As-tu des livres de développement personnel, des podcasts, qui t’ont aidé dans ta re-connexion avec toi-même ?

J’adore lire, hélas je suis une lectrice très lente donc ma bibliothèque est pleine de livres que j’admire. J’ai beaucoup aimé l’autobiographie de A. Singer dans «The Surrender Experiment» et les histoires de la vie de Dan Brule dans son livre «Just Breathe»., Ma copine Susan Oubari a écrit un livre sur la respiration dernièrement aussi. Un documentaire fascinant sur le pouvoir de la mise à la terre avec le Dr Stephen T Sinatra m’a fait acheter son livre «Earthing» que j’ai hâte de lire. Sinon, j’adore écouter le Dr Andrew Huberman sur les neurosciences. Je suis une fan !

Quelle est ta définition de la beauté ?

Je crois en la beauté intérieure – elle éclaire et brille à travers notre peau – et lorsqu’elle est combinée avec soin et empathie – vous rayonnez.

Un mot pour les lectrices d’Holissence ? 

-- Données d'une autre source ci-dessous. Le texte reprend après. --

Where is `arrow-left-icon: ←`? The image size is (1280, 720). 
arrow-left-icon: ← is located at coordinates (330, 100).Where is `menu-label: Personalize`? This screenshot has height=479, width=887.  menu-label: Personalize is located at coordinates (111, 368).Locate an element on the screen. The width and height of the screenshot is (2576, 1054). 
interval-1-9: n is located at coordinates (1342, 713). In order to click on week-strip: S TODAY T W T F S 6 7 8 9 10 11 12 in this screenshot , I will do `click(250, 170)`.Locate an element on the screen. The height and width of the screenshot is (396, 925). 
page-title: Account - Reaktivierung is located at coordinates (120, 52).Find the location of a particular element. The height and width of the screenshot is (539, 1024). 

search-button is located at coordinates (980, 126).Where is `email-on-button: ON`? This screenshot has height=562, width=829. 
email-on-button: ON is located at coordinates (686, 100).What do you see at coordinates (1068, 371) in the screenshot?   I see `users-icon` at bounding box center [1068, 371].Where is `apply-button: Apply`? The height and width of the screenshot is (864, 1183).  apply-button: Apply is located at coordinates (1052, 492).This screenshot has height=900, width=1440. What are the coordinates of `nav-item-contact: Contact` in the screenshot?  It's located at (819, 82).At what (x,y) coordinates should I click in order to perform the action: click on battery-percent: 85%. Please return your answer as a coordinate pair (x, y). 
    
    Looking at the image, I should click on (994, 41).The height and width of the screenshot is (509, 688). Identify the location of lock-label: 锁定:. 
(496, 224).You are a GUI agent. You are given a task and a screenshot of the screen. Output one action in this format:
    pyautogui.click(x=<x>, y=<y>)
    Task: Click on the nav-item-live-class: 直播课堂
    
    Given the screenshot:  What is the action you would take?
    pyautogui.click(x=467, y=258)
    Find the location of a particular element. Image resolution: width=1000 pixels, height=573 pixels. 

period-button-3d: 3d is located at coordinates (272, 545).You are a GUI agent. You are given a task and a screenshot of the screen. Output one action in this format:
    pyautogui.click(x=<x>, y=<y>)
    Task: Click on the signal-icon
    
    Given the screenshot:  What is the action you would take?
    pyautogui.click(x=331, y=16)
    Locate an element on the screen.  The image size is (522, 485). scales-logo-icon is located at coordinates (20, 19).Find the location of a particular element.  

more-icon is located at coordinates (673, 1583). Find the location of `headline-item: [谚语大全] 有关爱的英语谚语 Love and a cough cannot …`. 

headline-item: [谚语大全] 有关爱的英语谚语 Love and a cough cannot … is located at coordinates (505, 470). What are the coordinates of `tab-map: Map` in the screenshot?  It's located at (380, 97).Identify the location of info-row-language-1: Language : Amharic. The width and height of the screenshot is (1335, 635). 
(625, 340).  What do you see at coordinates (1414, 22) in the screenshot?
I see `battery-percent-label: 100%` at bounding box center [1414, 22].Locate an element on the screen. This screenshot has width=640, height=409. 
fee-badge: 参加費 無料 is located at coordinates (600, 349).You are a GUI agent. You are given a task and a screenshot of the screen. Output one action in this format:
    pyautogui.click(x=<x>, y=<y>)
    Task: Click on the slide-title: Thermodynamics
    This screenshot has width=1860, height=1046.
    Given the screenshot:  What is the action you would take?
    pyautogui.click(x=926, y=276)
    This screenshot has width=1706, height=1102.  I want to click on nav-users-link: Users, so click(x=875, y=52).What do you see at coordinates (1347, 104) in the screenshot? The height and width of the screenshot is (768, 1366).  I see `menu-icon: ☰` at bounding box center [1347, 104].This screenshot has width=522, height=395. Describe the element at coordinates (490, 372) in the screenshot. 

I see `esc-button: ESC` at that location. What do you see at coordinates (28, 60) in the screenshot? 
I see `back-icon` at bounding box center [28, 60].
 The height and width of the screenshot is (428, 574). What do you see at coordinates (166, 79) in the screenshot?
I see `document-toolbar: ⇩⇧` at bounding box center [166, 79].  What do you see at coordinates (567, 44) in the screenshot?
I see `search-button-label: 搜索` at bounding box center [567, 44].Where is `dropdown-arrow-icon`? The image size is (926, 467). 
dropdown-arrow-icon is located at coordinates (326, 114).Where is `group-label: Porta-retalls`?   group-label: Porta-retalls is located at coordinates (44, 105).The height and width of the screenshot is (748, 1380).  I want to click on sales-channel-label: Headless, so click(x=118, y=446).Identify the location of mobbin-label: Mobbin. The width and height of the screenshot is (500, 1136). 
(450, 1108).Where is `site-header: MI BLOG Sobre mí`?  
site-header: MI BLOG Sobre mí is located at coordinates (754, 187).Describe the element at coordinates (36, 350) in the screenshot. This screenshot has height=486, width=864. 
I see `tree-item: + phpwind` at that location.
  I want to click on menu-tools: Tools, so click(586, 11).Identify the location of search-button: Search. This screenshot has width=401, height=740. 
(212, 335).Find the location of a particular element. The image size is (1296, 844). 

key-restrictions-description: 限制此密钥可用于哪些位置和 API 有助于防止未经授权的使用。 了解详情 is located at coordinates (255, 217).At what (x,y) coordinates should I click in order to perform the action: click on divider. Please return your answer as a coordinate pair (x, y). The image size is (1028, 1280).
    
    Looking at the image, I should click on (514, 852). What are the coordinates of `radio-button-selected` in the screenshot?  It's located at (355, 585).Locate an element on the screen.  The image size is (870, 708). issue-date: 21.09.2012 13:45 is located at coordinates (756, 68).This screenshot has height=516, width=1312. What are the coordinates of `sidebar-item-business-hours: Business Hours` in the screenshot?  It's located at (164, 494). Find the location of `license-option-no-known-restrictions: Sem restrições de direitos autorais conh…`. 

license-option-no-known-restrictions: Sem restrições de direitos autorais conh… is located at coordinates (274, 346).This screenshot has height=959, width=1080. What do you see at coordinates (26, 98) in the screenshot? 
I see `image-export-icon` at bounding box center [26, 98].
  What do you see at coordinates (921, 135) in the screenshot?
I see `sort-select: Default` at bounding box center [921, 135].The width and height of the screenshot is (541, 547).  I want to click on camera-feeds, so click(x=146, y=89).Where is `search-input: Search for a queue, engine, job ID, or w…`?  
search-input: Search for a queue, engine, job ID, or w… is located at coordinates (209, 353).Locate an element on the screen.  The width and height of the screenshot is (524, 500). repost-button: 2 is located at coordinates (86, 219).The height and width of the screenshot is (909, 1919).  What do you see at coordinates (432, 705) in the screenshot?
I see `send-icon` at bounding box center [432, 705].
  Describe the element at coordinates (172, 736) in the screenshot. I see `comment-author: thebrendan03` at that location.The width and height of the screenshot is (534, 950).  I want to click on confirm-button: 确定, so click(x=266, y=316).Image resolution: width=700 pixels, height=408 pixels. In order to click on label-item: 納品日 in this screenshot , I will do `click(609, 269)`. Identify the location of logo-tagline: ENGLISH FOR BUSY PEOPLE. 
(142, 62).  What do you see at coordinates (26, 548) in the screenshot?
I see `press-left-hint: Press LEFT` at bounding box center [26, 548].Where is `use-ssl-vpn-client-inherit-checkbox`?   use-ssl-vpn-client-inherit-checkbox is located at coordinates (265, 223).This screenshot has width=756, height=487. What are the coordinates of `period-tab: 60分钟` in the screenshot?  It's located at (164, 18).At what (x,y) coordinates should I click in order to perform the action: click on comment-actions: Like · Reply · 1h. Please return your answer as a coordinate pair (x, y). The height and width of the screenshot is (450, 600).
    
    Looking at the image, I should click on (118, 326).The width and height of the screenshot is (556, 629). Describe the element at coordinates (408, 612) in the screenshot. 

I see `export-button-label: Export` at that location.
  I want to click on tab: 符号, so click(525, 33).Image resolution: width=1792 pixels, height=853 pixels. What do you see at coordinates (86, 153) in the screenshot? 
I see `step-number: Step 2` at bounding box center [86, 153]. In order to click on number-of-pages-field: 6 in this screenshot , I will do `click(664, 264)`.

Je suis très honorée de pouvoir répondre à ces questions pour Holissence, d’inspirer les femmes et de tendre la main aux lectrices. En ces temps de crise, ne soyons pas si dures avec nous-mêmes. Cultivez la légèreté et souriez souvent. “ Nothing is impossible, the word itself says I am possible” (Rien n’est impossible, le monde lui-même clame que ça l’est) – Audrey Hepburn.